CAMBODIA may see a 10-fold increase in private-sector milled rice exports this year - up to 200,000 tonnes from 20,000 in 2008 - with the industry citing greater milling capacity and and new export markets for the dramatic increase.
The Federation of Cambodian Rice Miller Associations (FCRMA), which is responsible for all private rice exports, told the Post that the increase would come despite higher government stock requirements.
The private sector is required to maintain minimum stocks of 500,000 tonnes in 2009, up from 400,000 last year.
About 300,000 tonnes have already been collected from the latest harvest, with the remainder to be purchased soon, said Phou Puy, FCRMA president.
To offset the effects of the stockpiling rule, the industry was offered US$12 million in low-interest loans with a further $3 million from the Rural Development Bank, he said.
The capital is being used to increase the capacity and quality of milling, by upgrading infrastructure, and to buy paddy from farmers, Phou Puy added.

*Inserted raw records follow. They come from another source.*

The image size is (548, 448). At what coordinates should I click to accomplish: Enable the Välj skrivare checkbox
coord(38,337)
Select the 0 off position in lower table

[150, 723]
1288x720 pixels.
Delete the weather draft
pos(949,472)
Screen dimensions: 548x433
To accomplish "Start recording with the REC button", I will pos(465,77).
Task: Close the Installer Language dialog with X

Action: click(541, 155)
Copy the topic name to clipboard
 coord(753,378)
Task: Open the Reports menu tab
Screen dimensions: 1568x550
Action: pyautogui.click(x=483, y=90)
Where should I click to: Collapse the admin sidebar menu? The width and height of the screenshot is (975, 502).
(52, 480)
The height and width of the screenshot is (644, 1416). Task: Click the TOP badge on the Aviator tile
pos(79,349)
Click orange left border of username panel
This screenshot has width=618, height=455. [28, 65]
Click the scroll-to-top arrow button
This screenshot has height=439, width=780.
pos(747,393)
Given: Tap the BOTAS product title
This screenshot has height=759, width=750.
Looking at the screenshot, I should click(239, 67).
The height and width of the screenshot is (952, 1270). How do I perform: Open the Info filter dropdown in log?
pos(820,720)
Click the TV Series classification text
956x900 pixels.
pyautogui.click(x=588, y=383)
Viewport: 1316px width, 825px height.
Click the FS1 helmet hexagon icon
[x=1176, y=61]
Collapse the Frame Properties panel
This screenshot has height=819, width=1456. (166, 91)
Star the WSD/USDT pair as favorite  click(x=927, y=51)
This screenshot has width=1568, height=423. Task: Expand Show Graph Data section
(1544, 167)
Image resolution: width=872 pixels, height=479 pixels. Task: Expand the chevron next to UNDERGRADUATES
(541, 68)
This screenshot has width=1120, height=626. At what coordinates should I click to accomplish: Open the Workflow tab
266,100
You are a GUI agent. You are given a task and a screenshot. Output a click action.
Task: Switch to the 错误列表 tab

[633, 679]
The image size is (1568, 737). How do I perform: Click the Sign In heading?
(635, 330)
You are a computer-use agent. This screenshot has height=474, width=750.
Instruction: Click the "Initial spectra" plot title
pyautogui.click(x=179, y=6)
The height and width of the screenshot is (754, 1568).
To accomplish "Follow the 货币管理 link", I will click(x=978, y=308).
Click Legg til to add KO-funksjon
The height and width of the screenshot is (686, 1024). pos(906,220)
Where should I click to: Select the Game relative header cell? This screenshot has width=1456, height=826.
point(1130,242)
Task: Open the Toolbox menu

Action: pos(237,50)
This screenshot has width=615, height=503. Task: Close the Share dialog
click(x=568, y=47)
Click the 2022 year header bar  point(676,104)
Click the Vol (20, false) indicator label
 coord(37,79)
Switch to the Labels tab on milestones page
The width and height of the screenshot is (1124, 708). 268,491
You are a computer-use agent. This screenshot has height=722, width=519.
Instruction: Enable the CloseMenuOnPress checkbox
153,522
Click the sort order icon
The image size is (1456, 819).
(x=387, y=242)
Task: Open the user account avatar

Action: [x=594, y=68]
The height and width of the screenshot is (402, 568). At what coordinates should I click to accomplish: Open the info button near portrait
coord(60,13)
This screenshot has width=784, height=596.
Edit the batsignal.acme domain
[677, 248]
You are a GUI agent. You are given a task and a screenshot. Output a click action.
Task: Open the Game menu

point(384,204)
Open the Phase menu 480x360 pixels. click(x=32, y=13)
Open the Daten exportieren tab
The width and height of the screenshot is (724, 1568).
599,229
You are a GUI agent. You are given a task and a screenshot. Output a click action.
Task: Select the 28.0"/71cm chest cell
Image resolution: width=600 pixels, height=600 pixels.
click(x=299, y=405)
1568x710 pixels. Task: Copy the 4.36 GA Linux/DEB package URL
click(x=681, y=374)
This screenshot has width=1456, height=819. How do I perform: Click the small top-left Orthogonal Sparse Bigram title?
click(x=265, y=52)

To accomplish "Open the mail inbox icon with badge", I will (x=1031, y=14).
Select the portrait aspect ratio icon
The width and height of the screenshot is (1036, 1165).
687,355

Rice traders hope that the investment will improve the quality of Cambodian milled rice and boost high-value exports through increased demand. Traditionally, Cambodia has almost exclusively exported unprocessed paddy.
"Last year, we exported 20,000 tonnes of milled rice to Malaysia, Germany and Brunei as part of a pilot scheme. We also exported about 500,000 tonnes of rice paddy," Phou Puy said.
Targeting export markets
The industry has expanded export markets, with 200,000 tonnes earmarked for Germany, Malaysia, Brunei, and Saudi Arabia, Phou Puy said.
Association members are paying farmers $200 per tonne compared with $185 last year, a move that Fang Vun, president of the Rice Millers Association of Bantay Meanchey province, says is designed to prevent rice growers from selling on the black market.
At the end of March last year, Prime Minister Hun Sen banned exports for two months in a bid to curb rising rice prices.
The ban caused an outcry among traders at a time when the industry hoped to capitalise on high food prices.
Mao Thora, secretary of state of the Ministry of Commerce, said last week that the association has enough rice to export, despite the stockpiling requirement.
Cambodia typically exports one million tonnes of rice per year, most of which is paddy.
Government figures say that Cambodia produced a two-million-tonne rice surplus in 2008, with more than eight million tonnes production expected for this year.